Seeing as the Palestinians’ national narrative has it that Tel Aviv and Haifa are just as much “occupied” by the “Zionists” as Hebron and Nablus, Israel can do little to achieve lasting peace beyond waiting for the Palestinian side to accept Israelis’ own rightful claims on historic Palestine, which the Palestinian leadership has always refused to do. When, if ever, that day will come is anyone’s guess. Yet even as they themselves refuse to compromise, Palestinians, aided by their enablers far and wide, keep on demonizing Israel and rewriting history by airbrushing out rightful Jewish claims to the land.

That’s why much of pro-Israel advocacy – derided by pro-Palestinian firebrands as barefaced Zionist hasbara (“explanation”) – must consist of dismantling bogus claims. That often entails stating the obvious, but stating and restating the obvious is a necessary act given the nature of fervent anti-Israel activism: fact-free emoting, historical revisionism and unceasing vitriol. In recent years, books written in defense of Israel have become a veritable subgenre, including “The Case for Israel” by Alan Dershowitz, “Making David into Goliath” by Joshua Muravchik, and “The Tail Wags the Dog” by Efraim Karsh.

Early Zionists like David Ben Gurion hoped for a binational state where Arab and Jew lived side by side amicably. They would be sorely disappointed

Thus, Brog travels well-trodden terrain. Yet he does so with verve, and “Reclaiming Israel’s History” is a welcome addition to pro-Israel apologetics through its series of vignettes that provide telling, if at times episodic, snapshots of Palestine’s long history and Jews’ undying longing to resettle in their ancestral land, often against overwhelming odds.

Brog charts the fortunes of Palestinian Jews under centuries-long Muslim rule when their lot was punctuated by short spells of relative tolerance amid periodic bouts of violent oppression. Only with the arrival of Zionism in the late 19th century did their situation begin to improve markedly. “Zionism was not some dramatic rediscovery of Palestine after two thousand years,” he explains. “Zionism is merely the latest – and the most successful – of the long list of Jewish efforts to return to their homeland dating back to their first expulsion therefrom.”

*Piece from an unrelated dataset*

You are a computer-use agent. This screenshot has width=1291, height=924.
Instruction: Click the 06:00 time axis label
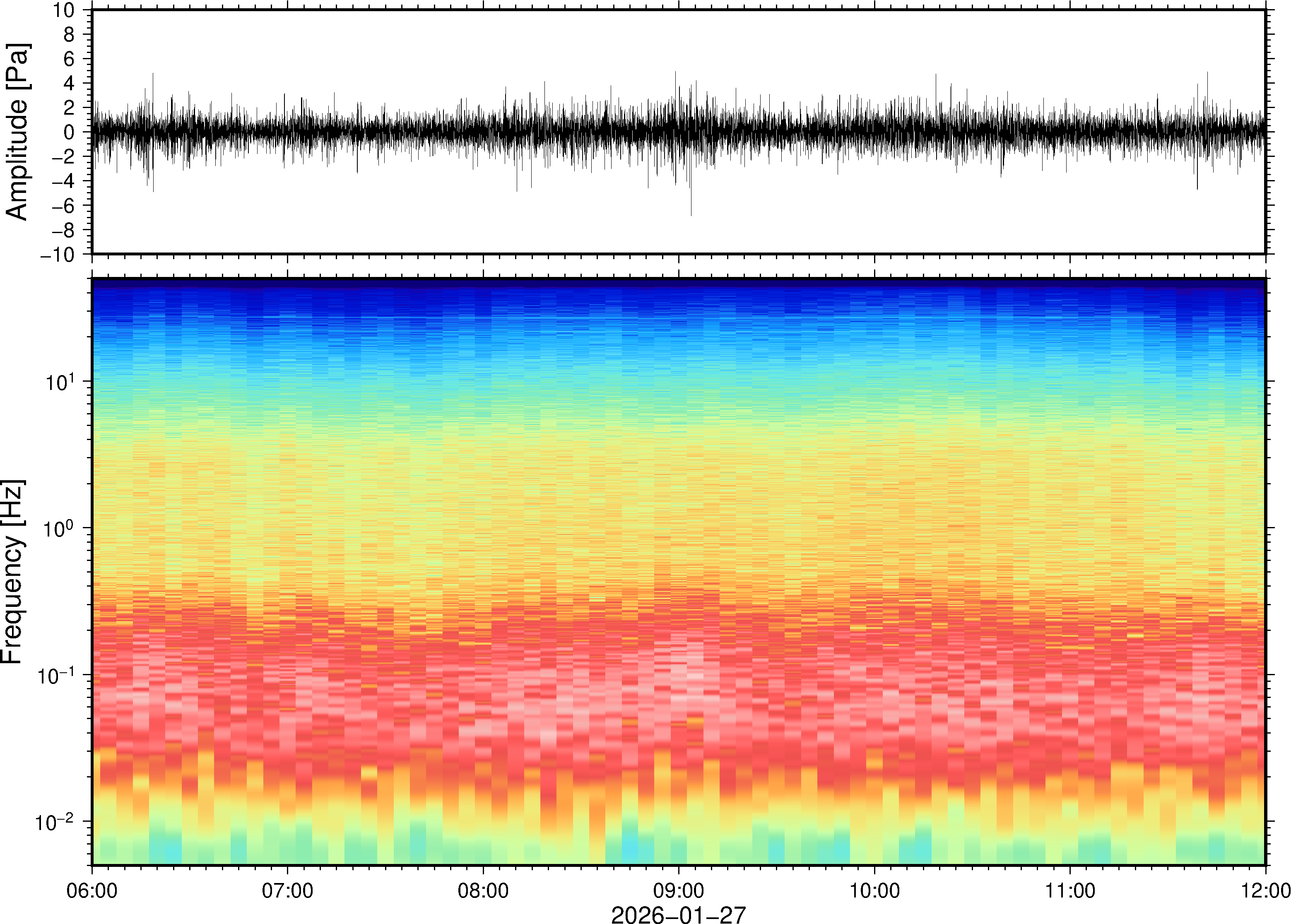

Mercifully, the Christian Zionist author keeps his religious views out of it: there’s not one word about Jesus or biblical prophesies about the End of Days. Nor does he go easy on Christians whose centuries-long persecutions of Palestinian Jews during the era of Byzantine rule and later the Crusades added greatly to the sum total of collective Jewish misery.

The book can be especially useful as a primer for people who know little about the world’s longest-running conflict but want to learn – albeit a few inaccuracies mar an otherwise well-researched treatise, such as when Brog declares the Western Wall to be “Judaism’s holiest site,” which it isn’t. (The Temple Mount is.) In some of its most trenchant parts, Brog expounds on the Zionists’ vision of creating a tolerant and inclusive new state in Palestine with Arab citizens enjoying full rights alongside Jews and recounts the annals of Arab leaders’ animosity to the very idea of such a state. The author’s aim is to demonstrate how Jewish attempts at rapprochement were invariably rebuffed (often violently) or ignored, while, simultaneously, Arab moderates were either sidelined or murdered.

Whereas Jews boasted far better historical and cultural ties to Palestine, local Arabs could base their own claim to the land on the strength of their superior demographics. Many of the local Arabs had themselves been recent migrants from neighboring lands, but they did outnumber Jews in the Holy Land until Jews from Europe started arriving en masse. Yet demographics alone do not make a nation. “Even under the most generous definition of nationhood,” Brog writes, “the Palestinians did not exist as a separate people until some point after 1967,” when Israel seized territories hitherto controlled by Egypt and Jordan.

This doesn’t mean that Palestinians don’t deserve a state of their own. But it does mean that their quest for nationhood seems to have been rather less like the result of genuine aspirations for true self-determination than of efforts to undo the national project of the Jews.

Therein lies the reason the Israeli-Palestinian conflict has been so intractable.